• _How to complete this task_:
From the line below that contains "Merchandise (1190, 406)" to the line that contains "Home (1817, 77)", repeat every line exactly, both ends included, and nothing else.

• _Dataset extract_:
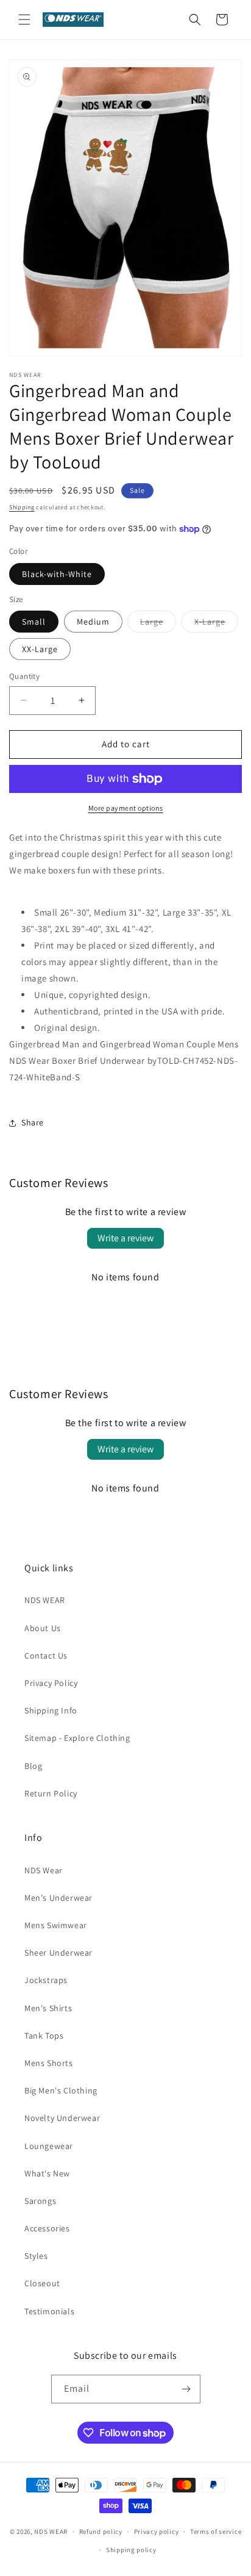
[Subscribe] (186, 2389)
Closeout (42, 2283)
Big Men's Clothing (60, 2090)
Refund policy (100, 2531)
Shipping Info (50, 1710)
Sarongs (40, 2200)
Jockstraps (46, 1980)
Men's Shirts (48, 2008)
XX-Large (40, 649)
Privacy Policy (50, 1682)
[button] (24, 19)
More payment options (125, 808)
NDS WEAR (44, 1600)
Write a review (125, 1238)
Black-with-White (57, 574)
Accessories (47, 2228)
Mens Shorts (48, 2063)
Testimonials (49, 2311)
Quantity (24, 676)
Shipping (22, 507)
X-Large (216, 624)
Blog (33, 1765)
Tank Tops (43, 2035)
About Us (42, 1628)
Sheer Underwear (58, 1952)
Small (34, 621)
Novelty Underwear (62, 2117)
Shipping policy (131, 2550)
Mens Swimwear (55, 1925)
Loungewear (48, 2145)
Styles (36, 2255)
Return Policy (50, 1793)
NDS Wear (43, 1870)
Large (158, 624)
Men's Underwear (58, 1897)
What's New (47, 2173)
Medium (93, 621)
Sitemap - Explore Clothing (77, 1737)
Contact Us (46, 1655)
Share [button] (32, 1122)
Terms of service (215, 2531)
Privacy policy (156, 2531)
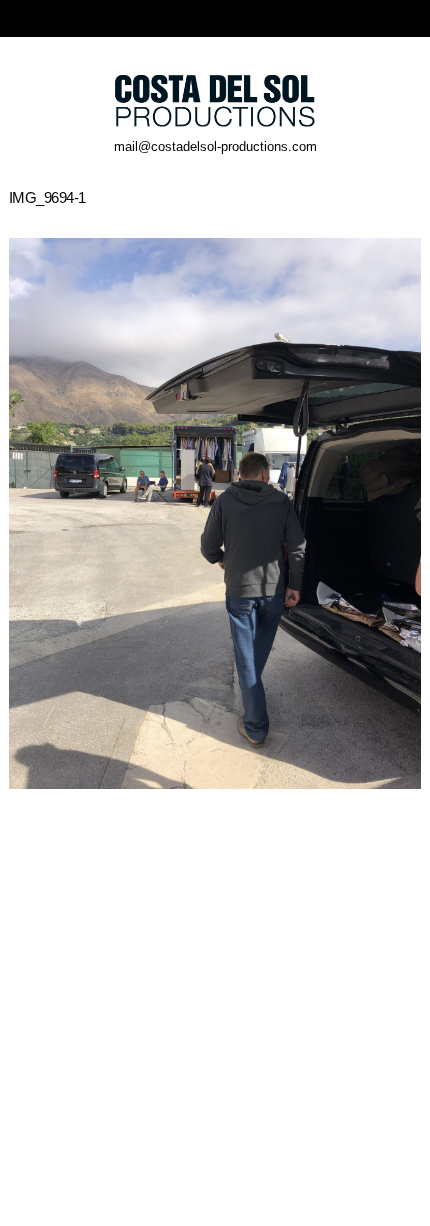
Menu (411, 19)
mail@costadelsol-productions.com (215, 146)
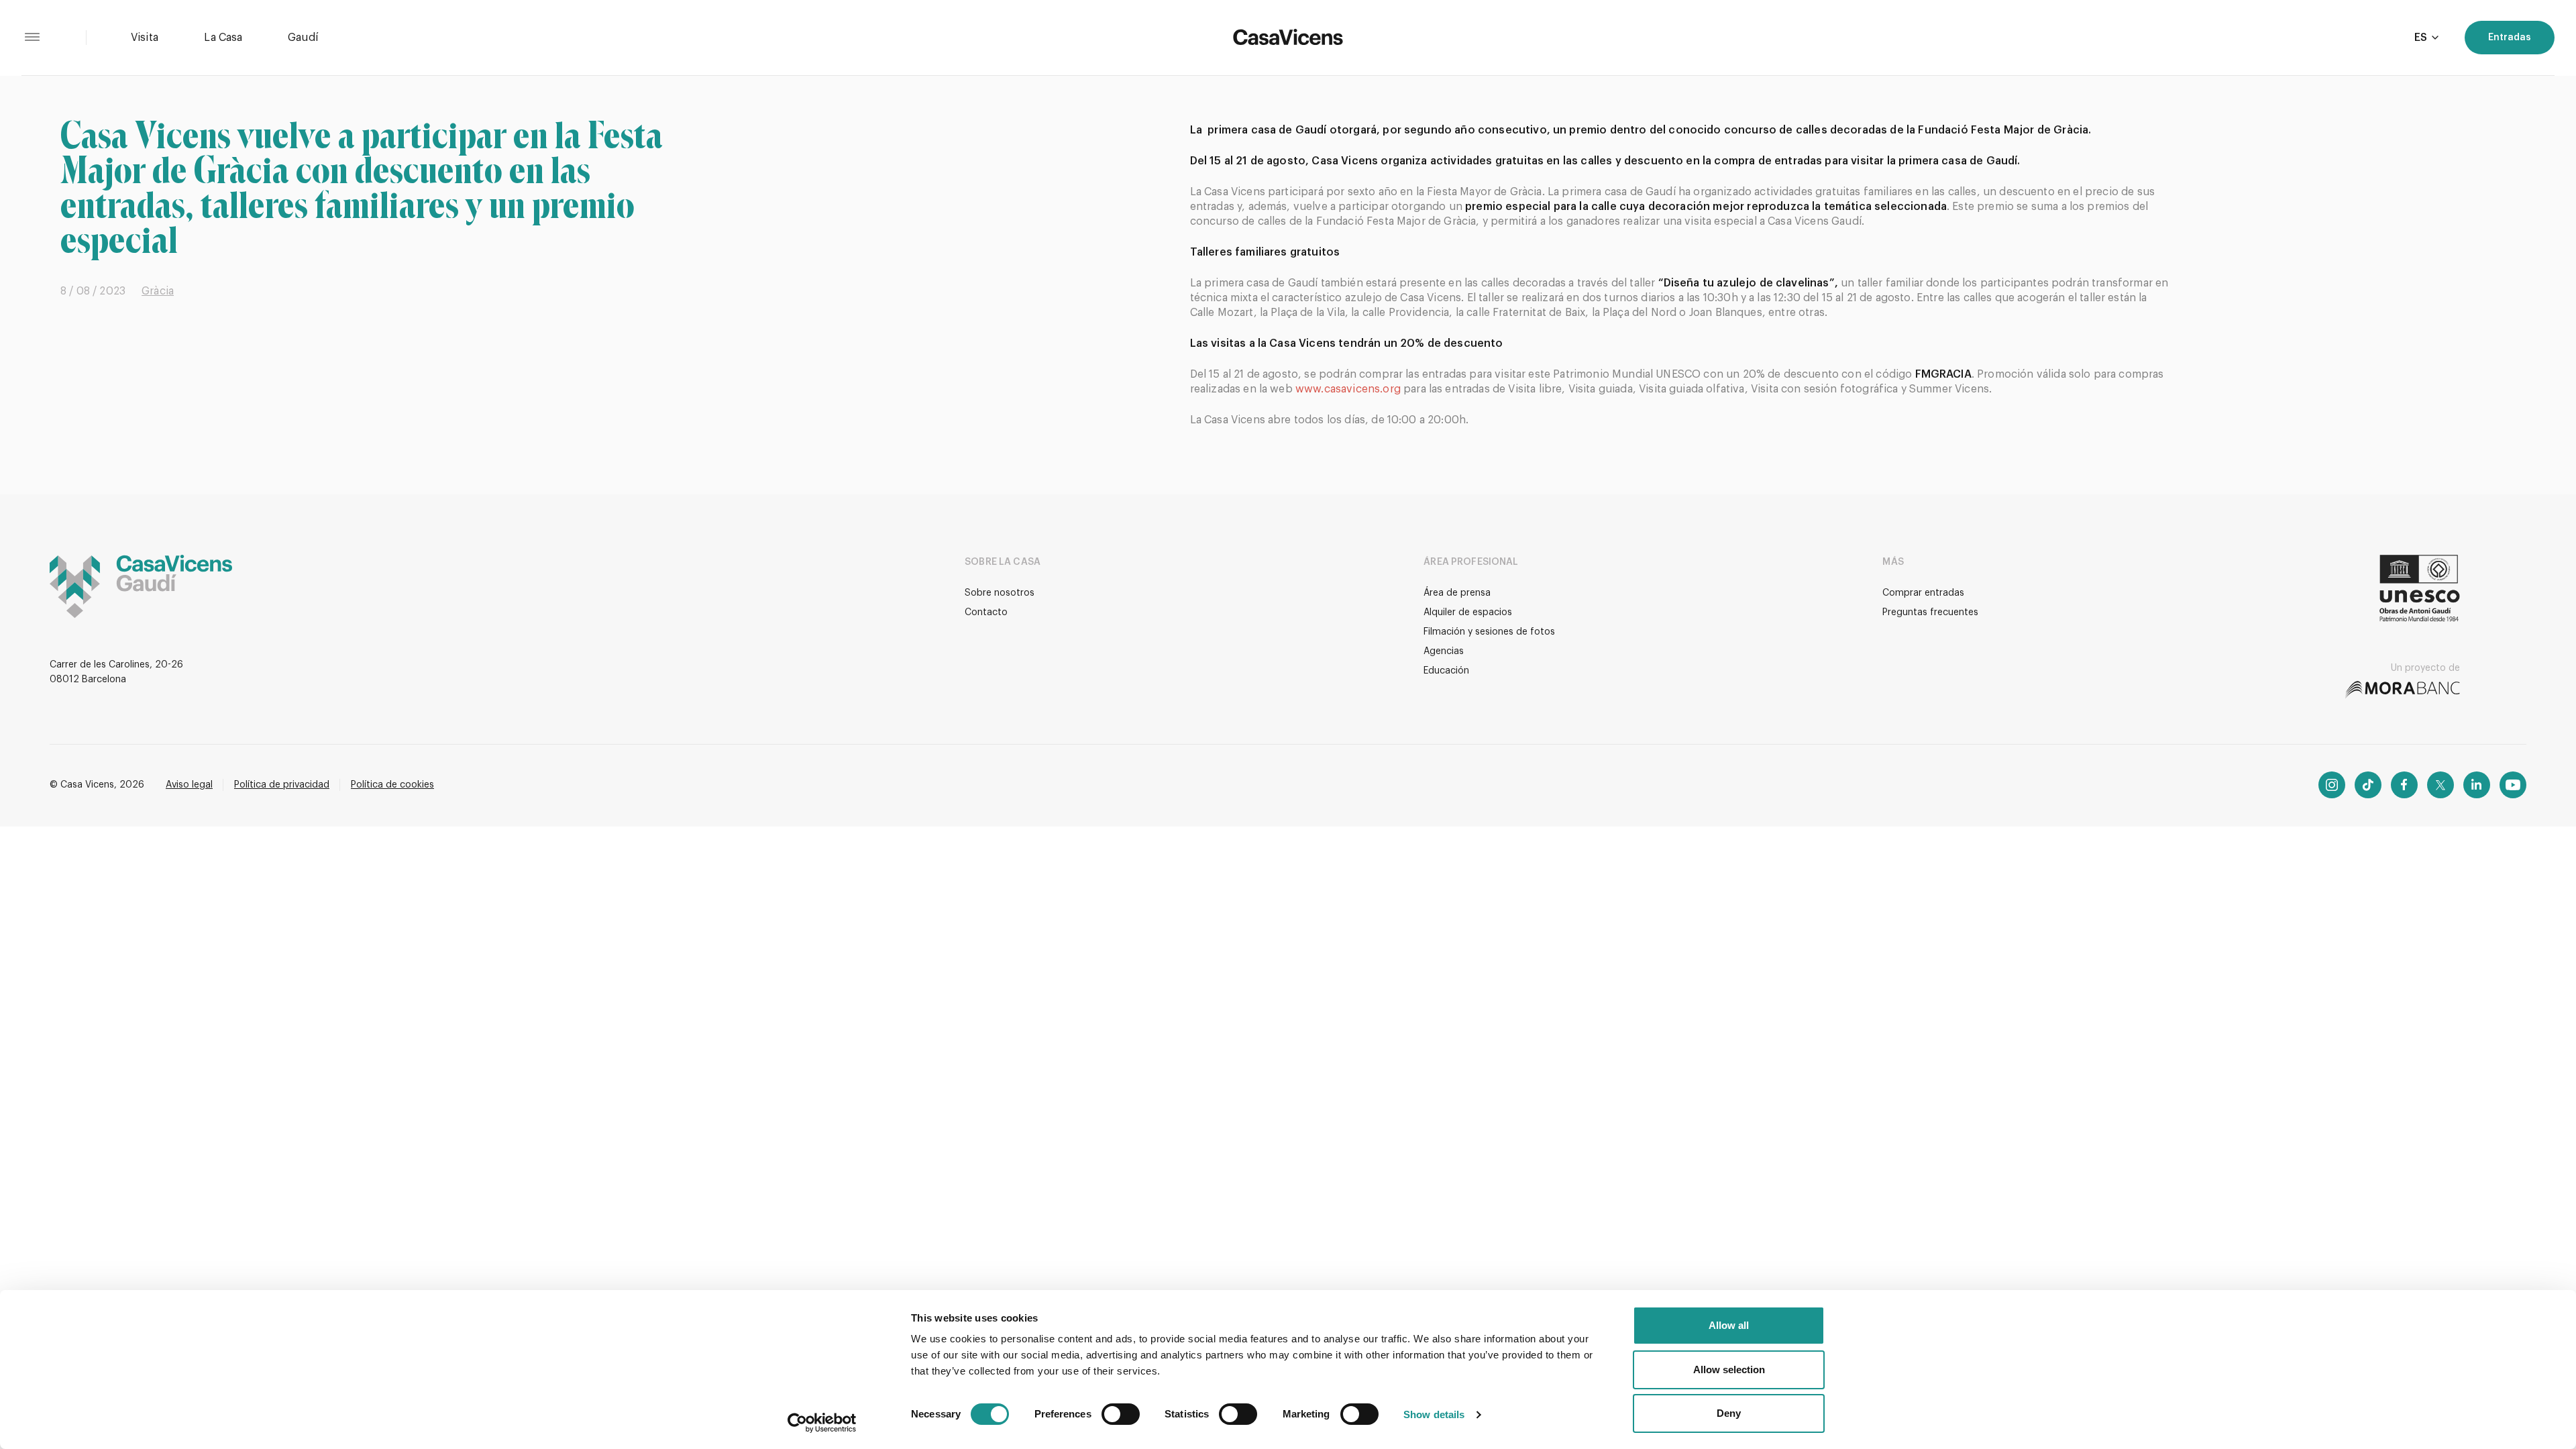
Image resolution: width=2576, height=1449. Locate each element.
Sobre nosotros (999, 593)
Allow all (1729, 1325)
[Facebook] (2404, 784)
--
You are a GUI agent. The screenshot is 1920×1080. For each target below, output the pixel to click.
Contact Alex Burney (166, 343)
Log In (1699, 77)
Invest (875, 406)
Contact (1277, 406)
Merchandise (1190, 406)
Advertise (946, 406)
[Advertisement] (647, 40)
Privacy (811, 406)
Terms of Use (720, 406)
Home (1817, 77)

• _Answer area_:
Merchandise (1190, 406)
Advertise (946, 406)
[Advertisement] (647, 40)
Privacy (811, 406)
Terms of Use (720, 406)
Home (1817, 77)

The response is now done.